L’Esprit qui vient sur toute chair, l’Esprit qui révèle et vivifie, sans se lasser jamais. Si l’Ascension produit en nous le sevrage d’une certaine présence de Jésus, retrait nécessaire à l’émergence de l’Eglise, cette séparation est aussi attente : désir de cette effusion d’Esprit qui enthousiasme, relance et régénère, déconfine et réchauffe le cœur et la  foi  des disciples. Désir de Pentecôte, toujours !

L’Esprit n’est pas abstrait ni séparé. La foi chrétienne n’est pas un spiritisme ! Au fond l’Esprit Saint n’est pas un … « pur esprit » ! Sans l’Esprit Saint la foi serait une idéologie, la liturgie un folklore, l’Eglise une secte ou une organisation humaine internationale, le catéchisme une propagande… Seul l’Esprit anime et transfigure toutes nos réalités, les révèle à leurs vraies dimensions. Sans usure ni érosion.

Et c’est l’Esprit qui nous fait entrer dans les profondeurs du mystère de l’Incarnation. Sans lui la confession de cœur ne rejoindrait pas la confession de bouche et notre foi serait une adhésion extérieure, morte. « Et vous qui dites-vous que je suis ? » C’est bien l’Esprit, le Souffle, qui nous inspire des éléments de réponse quant à ce Jésus rencontré dans son « humaine condition ».

Au service de l’Incarnation l’Esprit nous fait donc reconnaître et confesser le Fils et, du même élan, nous réconcilie avec notre propre chair ! Notre corps n’est pas un contenant, ou une simple enveloppe. Nous ne pouvons prétendre rencontrer l’autre, entrer en relation avec lui, communiquer avec lui, converser avec lui, faire de lui un « prochain », si nous éludons son corps. Je suis toujours fasciné et attristé de ce qui se vit et se lit à notre époque sur les fameux « réseaux sociaux » : tant d’invectives, de jugements définitifs, d’anathèmes, de « blocages » ( !), de méchanceté gratuite, à l’endroit de personnes qui n’auront pas été rencontrées dans leur condition incarnée, lieu de leur fragilité et de leur vérité. Comment connaître quelqu’un sans croiser son regard, sans pouvoir le toucher, sans partager avec lui un repas ? Il y a là sans doute une forme d’hérésie gnostique, de manichéisme, de dualisme mortifère (séparation trompeuse de l’âme et du corps) où le « prochain » se réduit à des idées, des opinions, des stimuli numériques… Exit ce qui fait la beauté ou la complexité de son histoire, le mystère de sa personne, le clair-obscur de son être. C’est bien l’Esprit qui doit nous inspirer de ne pas céder à cette pente, de croire à la possibilité du dialogue « in real life » .
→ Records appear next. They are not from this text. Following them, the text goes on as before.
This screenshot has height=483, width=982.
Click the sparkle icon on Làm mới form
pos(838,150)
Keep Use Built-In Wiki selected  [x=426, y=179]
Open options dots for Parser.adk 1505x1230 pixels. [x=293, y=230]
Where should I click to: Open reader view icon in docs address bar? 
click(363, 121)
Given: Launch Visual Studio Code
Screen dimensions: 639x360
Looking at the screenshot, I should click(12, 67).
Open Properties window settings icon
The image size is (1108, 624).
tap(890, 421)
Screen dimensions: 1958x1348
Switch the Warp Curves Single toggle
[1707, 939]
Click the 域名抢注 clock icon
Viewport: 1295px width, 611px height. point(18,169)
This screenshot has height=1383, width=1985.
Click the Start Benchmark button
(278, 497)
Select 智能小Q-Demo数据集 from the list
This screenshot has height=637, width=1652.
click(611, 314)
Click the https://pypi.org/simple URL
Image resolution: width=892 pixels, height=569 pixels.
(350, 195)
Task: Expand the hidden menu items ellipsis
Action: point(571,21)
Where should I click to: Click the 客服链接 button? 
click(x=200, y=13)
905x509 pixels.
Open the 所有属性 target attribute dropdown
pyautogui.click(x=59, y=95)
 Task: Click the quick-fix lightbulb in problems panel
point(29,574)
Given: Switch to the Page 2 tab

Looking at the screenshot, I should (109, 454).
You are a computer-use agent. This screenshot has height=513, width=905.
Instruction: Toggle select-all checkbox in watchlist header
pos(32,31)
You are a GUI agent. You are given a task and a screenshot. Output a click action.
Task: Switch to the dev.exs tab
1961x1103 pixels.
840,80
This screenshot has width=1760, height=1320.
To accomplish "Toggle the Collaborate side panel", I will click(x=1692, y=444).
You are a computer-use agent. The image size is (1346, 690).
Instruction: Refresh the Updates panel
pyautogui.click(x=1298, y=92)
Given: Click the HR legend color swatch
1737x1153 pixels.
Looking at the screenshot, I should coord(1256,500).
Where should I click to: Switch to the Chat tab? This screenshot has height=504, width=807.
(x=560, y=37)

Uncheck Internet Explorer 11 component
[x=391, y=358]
Sublime paradoxe de la foi chrétienne : c’est bien l’Esprit qui nous fait aller plus avant dans les secrets de la condition charnelle. Ne pas fuir notre corps et ses exigences de relation, de communion : par son Ascension le Christ ne s’est pas évadé du monde. Un poète l’a bien compris, Charles Péguy :

« Car le spirituel est lui-même charnel

Et l’arbre de la grâce est raciné profond

Et plonge dans le sol et cherche jusqu’au fond. »

Jusqu’au fond, sans se lasser.

Ne nous lassons pas non plus d’invoquer l’Esprit Saint, lui qui se joue de toute fatigue.

 

                                                                                                                                    Jérôme Prigent, Oratorien à Paris.